▼▼▼
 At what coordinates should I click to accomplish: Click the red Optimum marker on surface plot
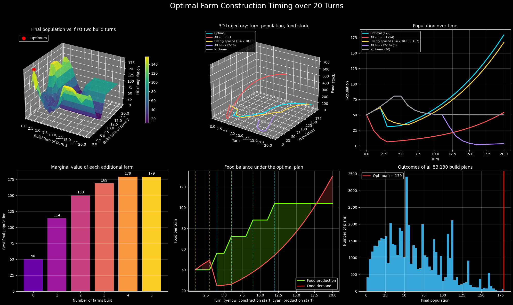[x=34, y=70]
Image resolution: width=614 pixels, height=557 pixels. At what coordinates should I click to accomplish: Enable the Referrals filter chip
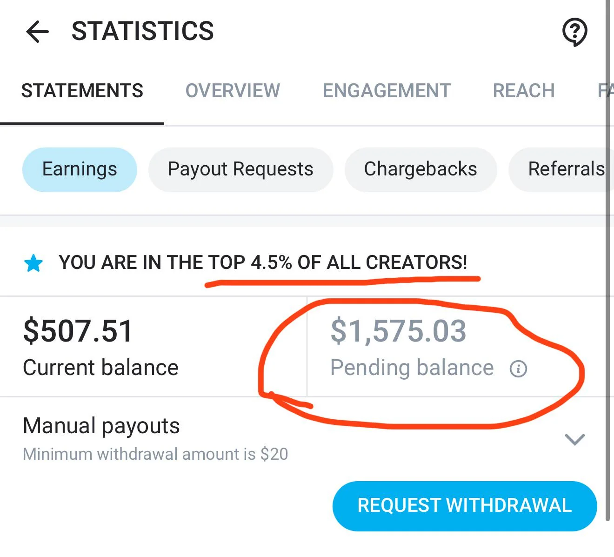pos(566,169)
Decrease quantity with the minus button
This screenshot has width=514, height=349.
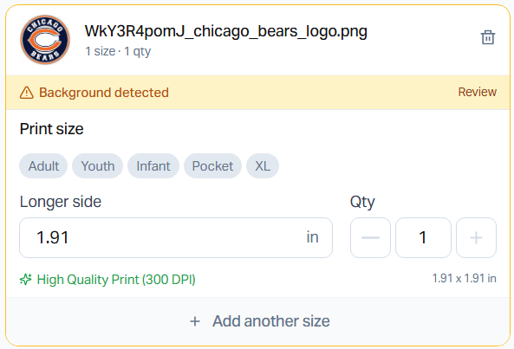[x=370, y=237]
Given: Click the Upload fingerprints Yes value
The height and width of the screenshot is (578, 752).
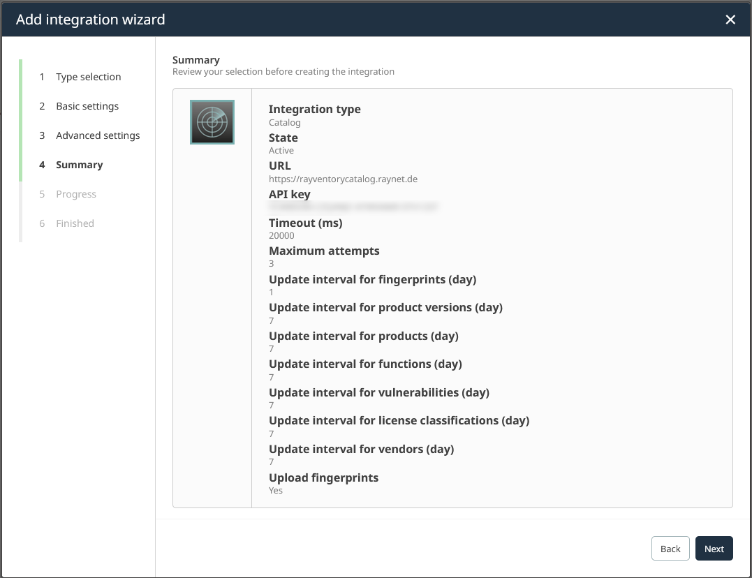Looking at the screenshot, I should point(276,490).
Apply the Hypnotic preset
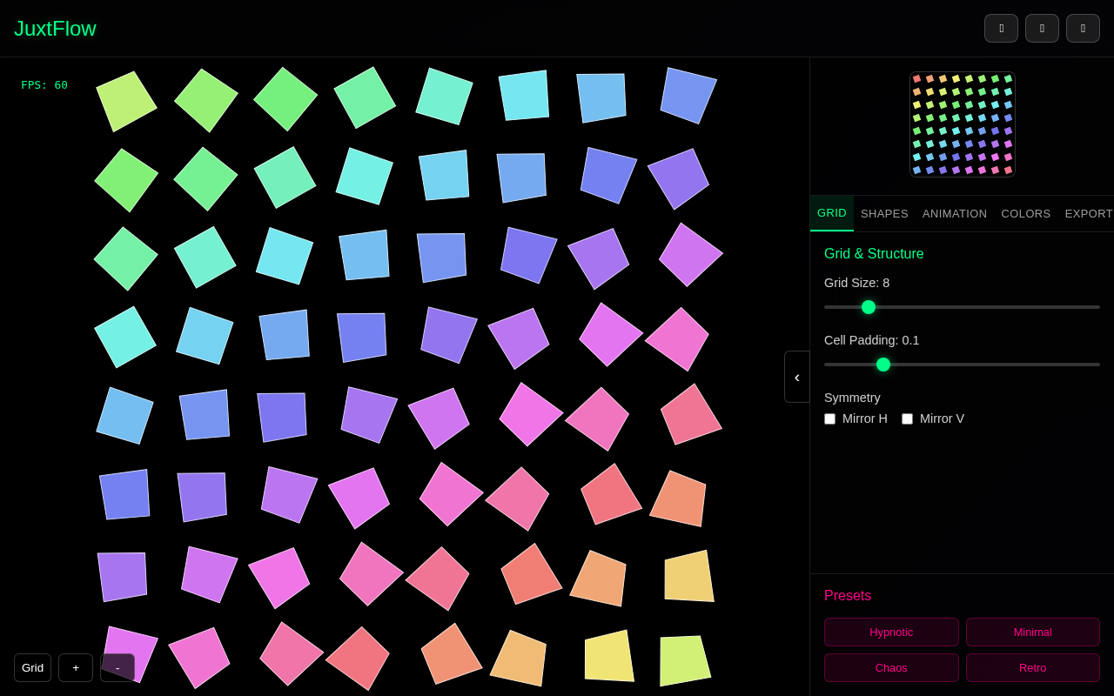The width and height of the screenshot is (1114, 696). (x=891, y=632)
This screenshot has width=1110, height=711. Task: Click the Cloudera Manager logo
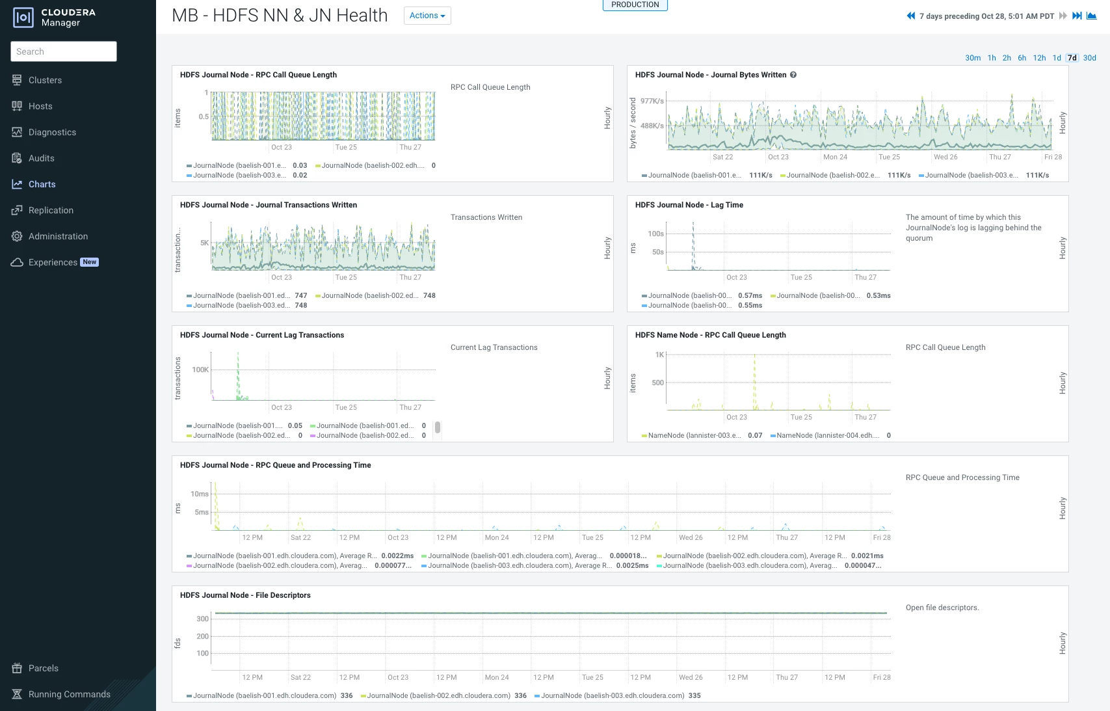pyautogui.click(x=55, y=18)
▲▲▲
▼▼▼
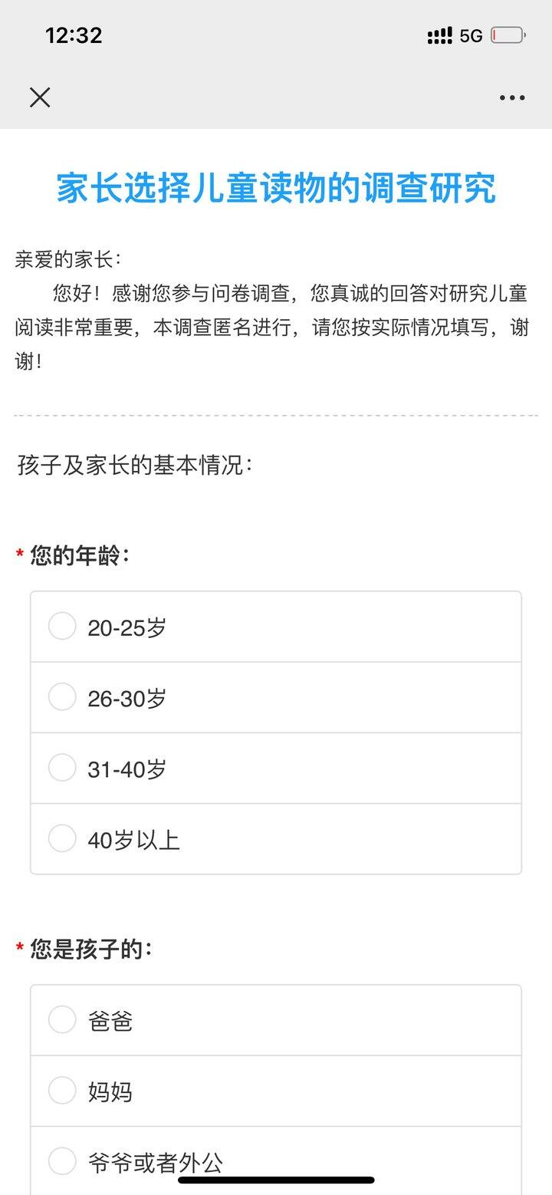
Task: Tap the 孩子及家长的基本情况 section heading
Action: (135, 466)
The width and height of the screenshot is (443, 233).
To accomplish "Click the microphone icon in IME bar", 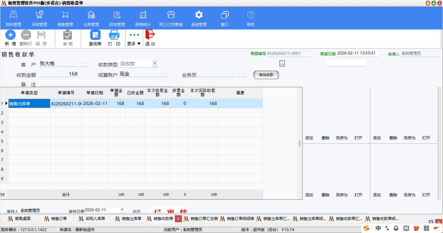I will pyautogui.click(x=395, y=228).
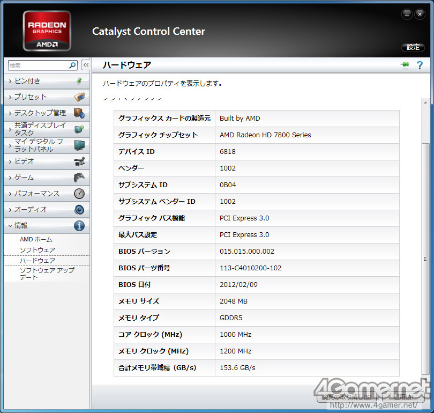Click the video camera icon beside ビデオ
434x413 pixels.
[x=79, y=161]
▲▲▲
▼▼▼
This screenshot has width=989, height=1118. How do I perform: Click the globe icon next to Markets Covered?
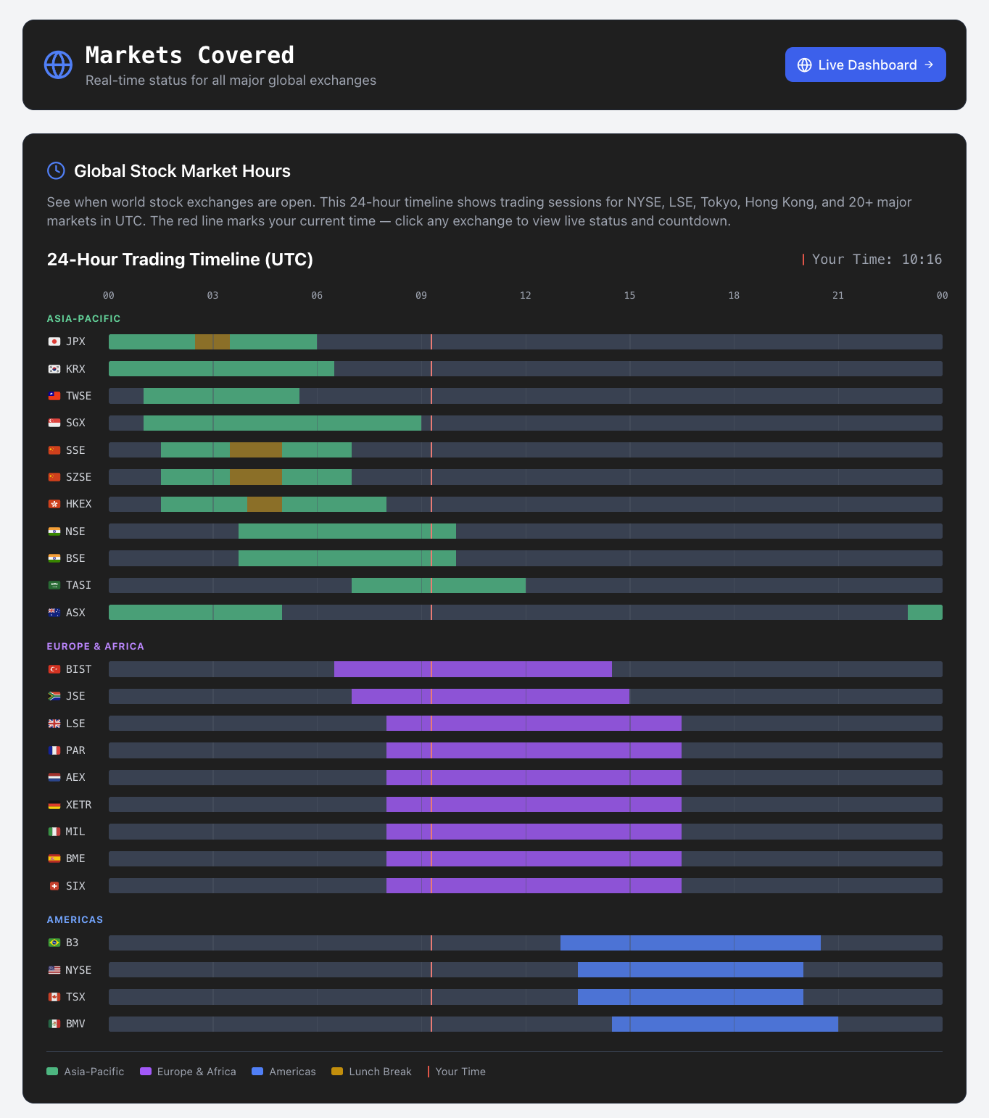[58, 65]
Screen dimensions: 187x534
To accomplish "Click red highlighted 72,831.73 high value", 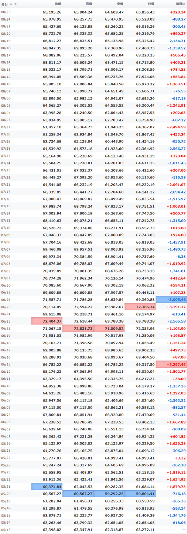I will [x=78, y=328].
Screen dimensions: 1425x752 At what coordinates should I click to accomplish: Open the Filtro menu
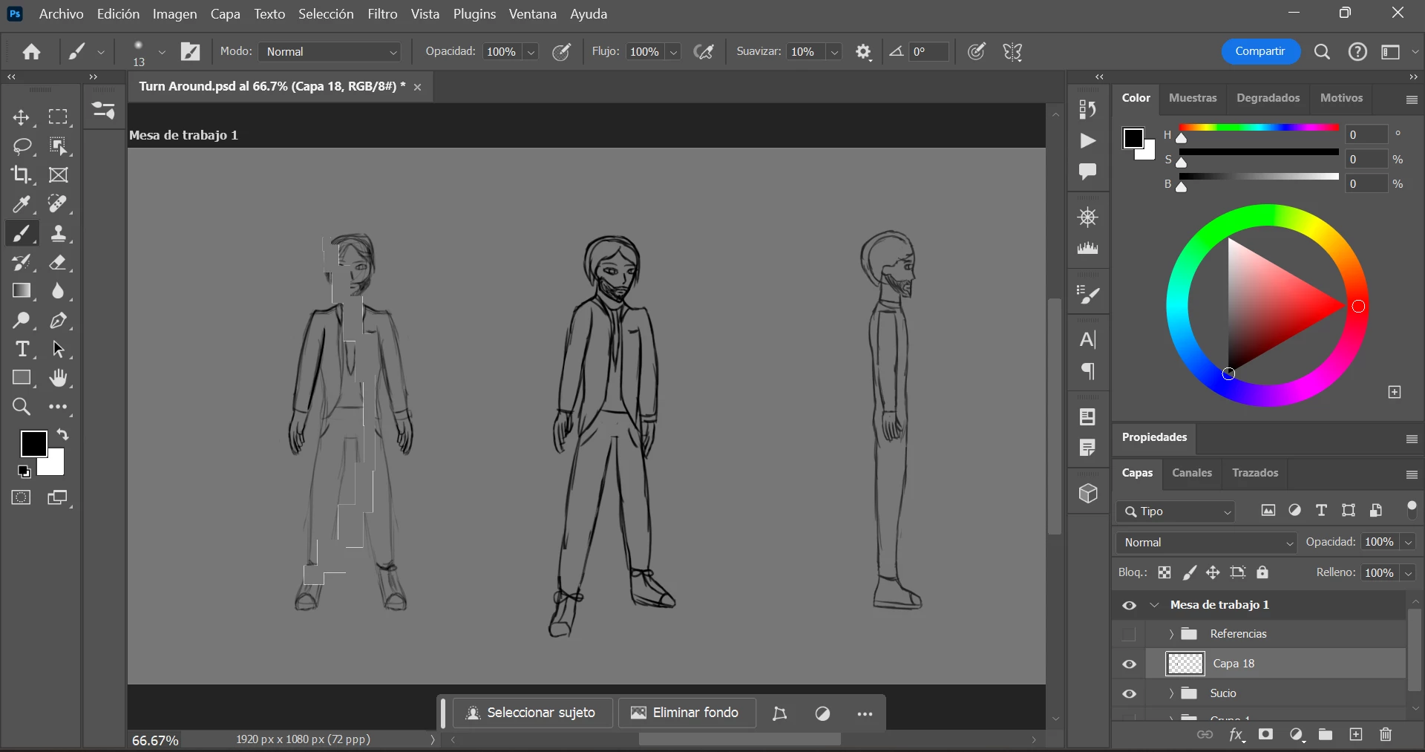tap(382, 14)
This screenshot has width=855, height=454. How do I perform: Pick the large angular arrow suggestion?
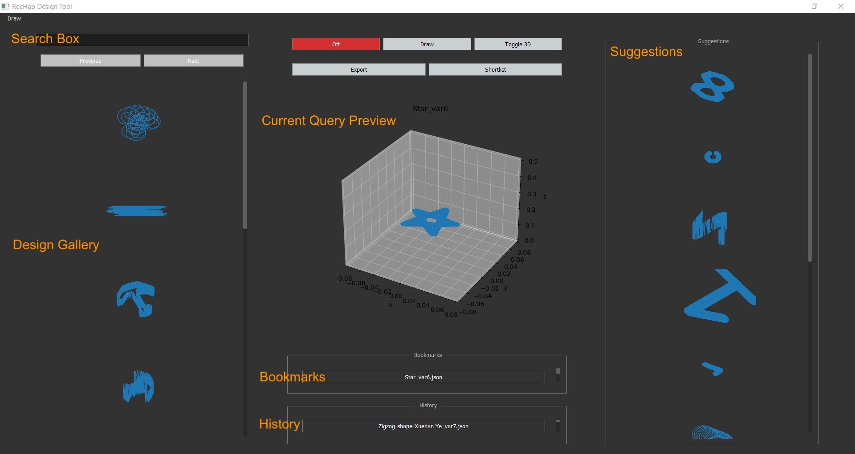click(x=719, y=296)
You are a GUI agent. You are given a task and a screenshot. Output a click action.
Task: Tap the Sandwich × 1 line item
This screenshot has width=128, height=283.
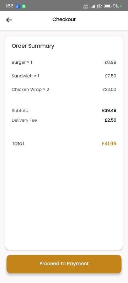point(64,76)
▲▲▲
Repeat, word for word, the lines of the material above from the one holding "At what coordinates should I click to accomplish: Click" through the one holding "Given: Click the". Leave out pictures.

 At what coordinates should I click to accomplish: Click the red Optimum marker on surface plot
[x=34, y=70]
Image resolution: width=614 pixels, height=557 pixels. At what coordinates should I click to accomplish: Enable the Referrals filter chip
pos(566,169)
Decrease quantity with the minus button
This screenshot has width=514, height=349.
[x=370, y=237]
Given: Click the Upload fingerprints Yes value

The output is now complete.